Starting at the line that has "CONTACT (1181, 226)" and stopping after the line that has "SHOP (807, 226)", reproduce the listing below exactly; omit everything else.

_____

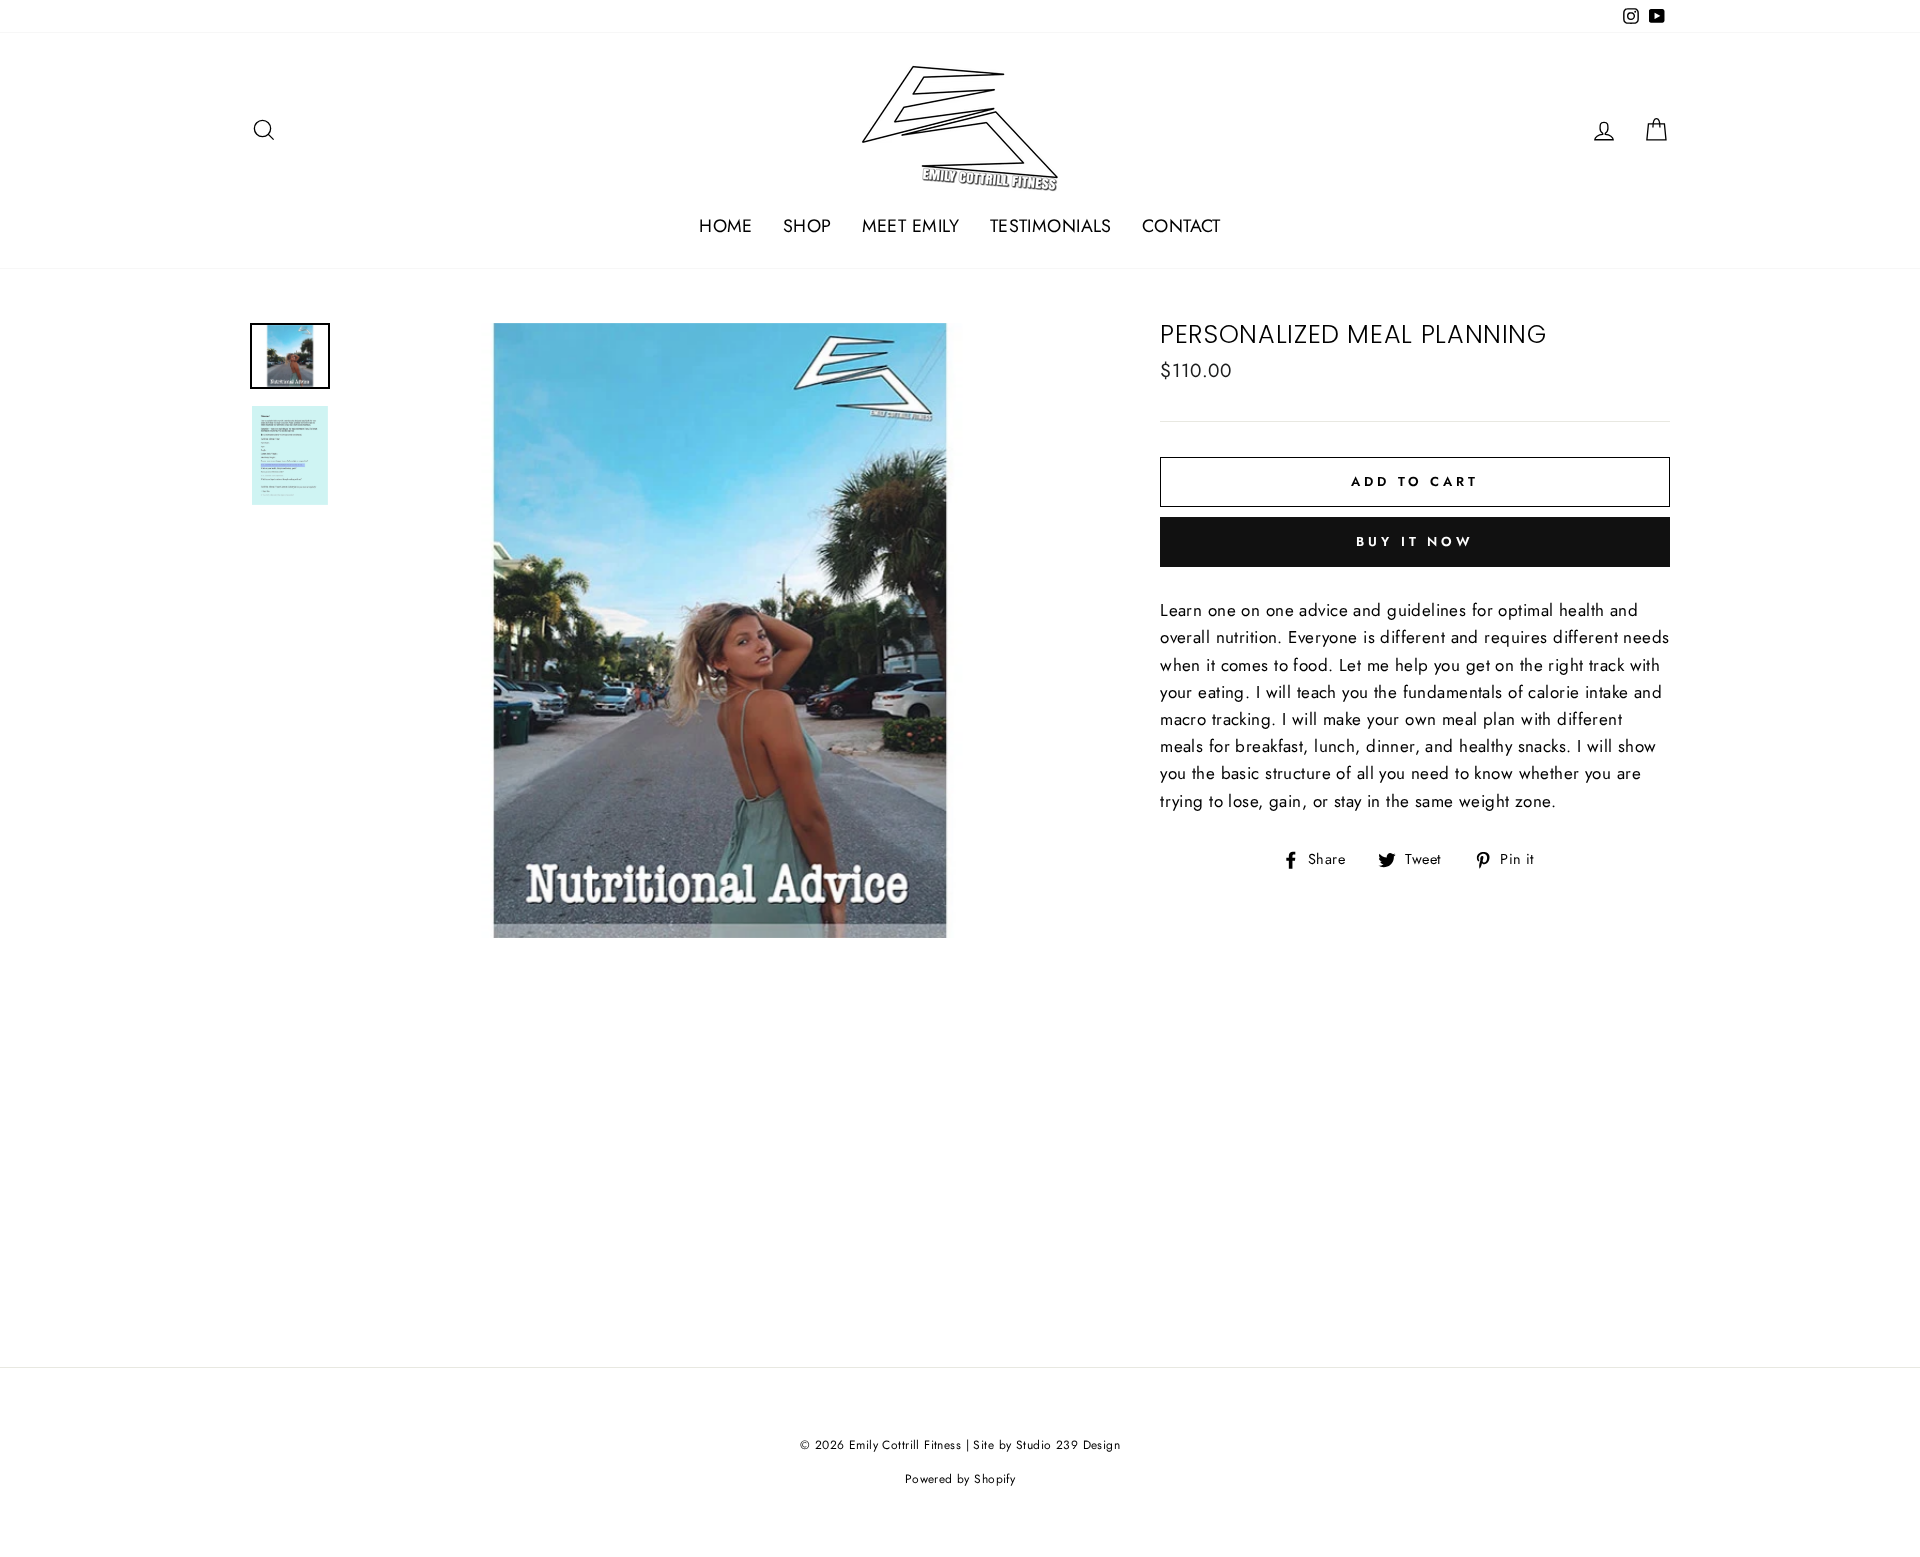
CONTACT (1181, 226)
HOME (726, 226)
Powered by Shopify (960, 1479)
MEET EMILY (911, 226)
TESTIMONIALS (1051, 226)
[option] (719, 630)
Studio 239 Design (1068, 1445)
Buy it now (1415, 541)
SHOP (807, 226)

_____

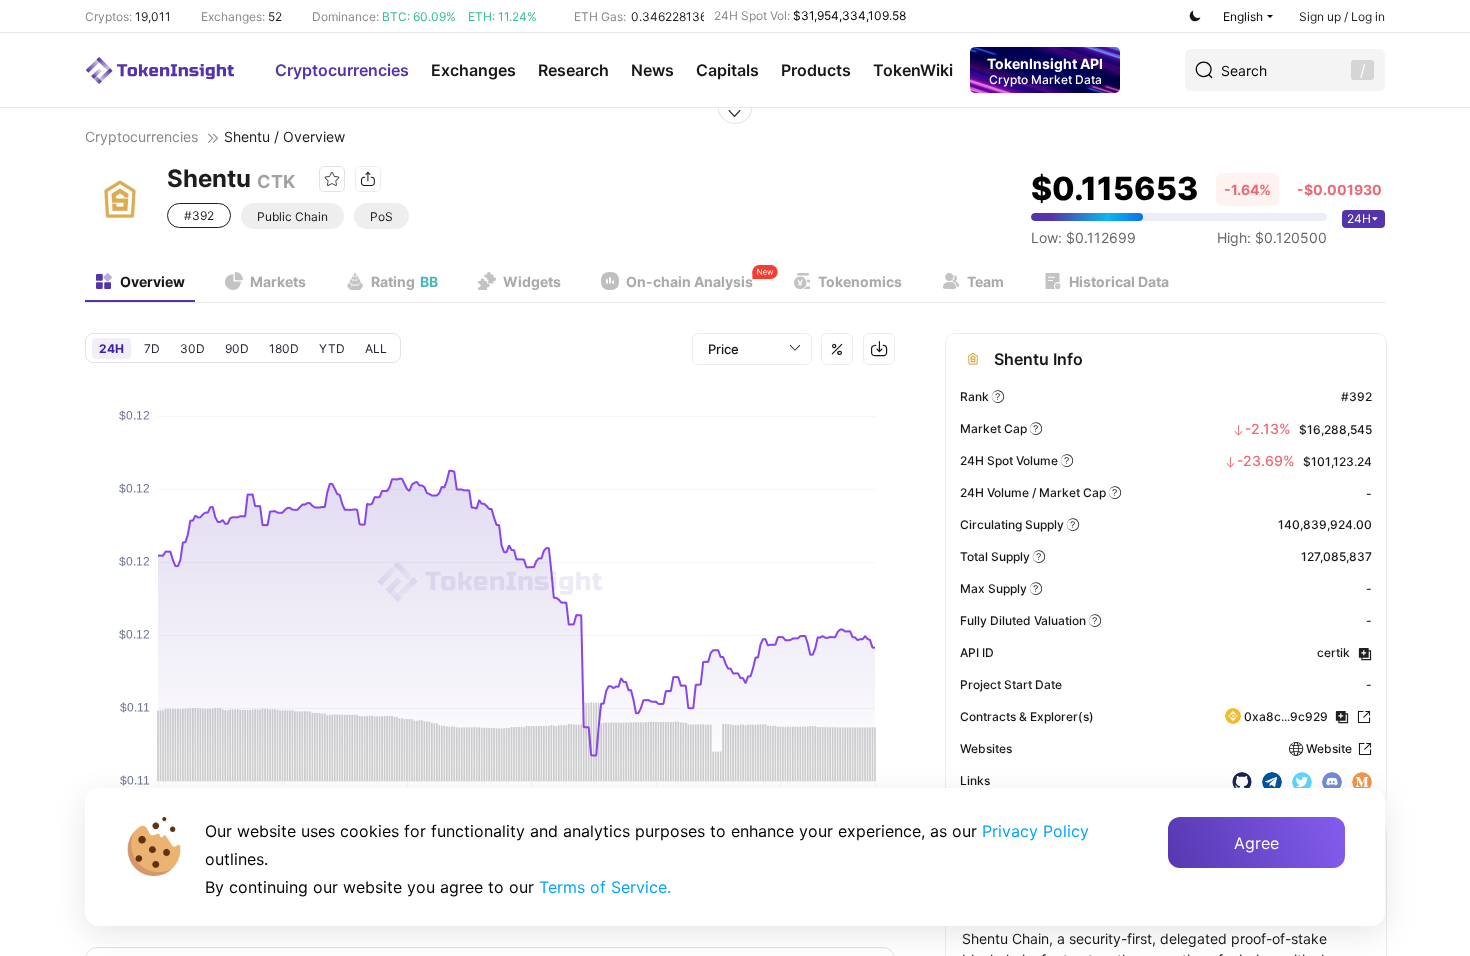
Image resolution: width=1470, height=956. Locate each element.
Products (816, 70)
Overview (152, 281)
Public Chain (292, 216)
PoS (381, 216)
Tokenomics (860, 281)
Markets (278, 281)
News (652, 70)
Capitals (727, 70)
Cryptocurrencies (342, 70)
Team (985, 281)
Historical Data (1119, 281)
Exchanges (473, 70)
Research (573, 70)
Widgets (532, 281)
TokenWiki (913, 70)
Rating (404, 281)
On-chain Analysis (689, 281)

_____

→ **SOLUTION FOR THIS PROBLEM**
CONTACT (1181, 226)
HOME (726, 226)
Powered by Shopify (960, 1479)
MEET EMILY (911, 226)
TESTIMONIALS (1051, 226)
[option] (719, 630)
Studio 239 Design (1068, 1445)
Buy it now (1415, 541)
SHOP (807, 226)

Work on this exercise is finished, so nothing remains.